Mesa de Redacción

Por estética

Por Jurdan Arretxe - Lunes, 4 de Junio de 2018 - Actualizado a las 06:02h.

Aún escucho la última inspiración del capitán Smith en el puente de mando de la película Titanic. Con la proa del barco sumergida, la presión del agua está a punto de reventar las cristaleras mientras, con los ojos en blanco frente al vacío, se agarra al timón. Un capitán no lo suelta aunque se inunde su vida. Nunca sabremos si el verdadero Smith acabó así, pero ayuda a mezclar en la vida real la épica más de lo que aconsejan los médicos. El exconseller Santi Vila cometió “un error gravísimo” entre el 25 y el 26 de octubre. Aquella madrugada, antesala de la proclamación de la República catalana, Carles Puigdemont se decantó por las elecciones que evitarían el 155. Vila, declaró a La Vanguardia, intervino “por estética”: “Eran las 2.30 horas y tercié: ¿A estas horas? Mejor por la mañana”. La estética metió a Smith en el puente de mando y la antiestética llevó a Mariano Rajoy a refugiarse en un restaurante y en dos botellas de whisky. El pánico de la cubierta, mientras ya sonaba The End, no iba con él.
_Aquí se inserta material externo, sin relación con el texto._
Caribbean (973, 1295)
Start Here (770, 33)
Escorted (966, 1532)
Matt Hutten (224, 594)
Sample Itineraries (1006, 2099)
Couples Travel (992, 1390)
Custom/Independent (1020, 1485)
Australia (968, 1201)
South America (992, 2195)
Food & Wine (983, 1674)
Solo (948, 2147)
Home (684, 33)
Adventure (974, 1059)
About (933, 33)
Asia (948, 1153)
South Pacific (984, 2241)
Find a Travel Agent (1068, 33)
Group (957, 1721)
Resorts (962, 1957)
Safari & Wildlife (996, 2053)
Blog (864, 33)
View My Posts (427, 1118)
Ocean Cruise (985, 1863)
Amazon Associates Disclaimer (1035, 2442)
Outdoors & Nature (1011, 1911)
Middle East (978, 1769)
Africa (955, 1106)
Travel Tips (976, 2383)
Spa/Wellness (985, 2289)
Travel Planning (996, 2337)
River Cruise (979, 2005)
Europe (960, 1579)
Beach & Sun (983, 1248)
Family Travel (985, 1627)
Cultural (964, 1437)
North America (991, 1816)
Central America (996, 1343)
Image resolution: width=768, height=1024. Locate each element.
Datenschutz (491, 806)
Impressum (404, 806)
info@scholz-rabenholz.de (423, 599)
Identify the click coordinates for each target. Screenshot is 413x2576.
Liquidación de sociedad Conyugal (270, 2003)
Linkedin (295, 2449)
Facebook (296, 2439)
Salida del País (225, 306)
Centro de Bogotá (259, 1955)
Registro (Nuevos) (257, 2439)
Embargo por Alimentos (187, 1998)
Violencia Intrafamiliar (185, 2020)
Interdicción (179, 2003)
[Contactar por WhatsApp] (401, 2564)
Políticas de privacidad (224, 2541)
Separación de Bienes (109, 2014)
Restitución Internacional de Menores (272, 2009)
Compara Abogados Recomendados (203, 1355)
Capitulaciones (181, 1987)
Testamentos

Soraya Sáenz de Santamaría sustituyó a su jefe por su bolso. Era la estética de un final, más difícil de gestionar que cualquier comienzo. La esperanza de que los cristales aguanten existe aún, de que la vida siga aunque sea en una txalupa. Una ilusión. Hasta que los cristales, que no entienden de esa estética en la que se debió aplicar el náufrago, se rompen.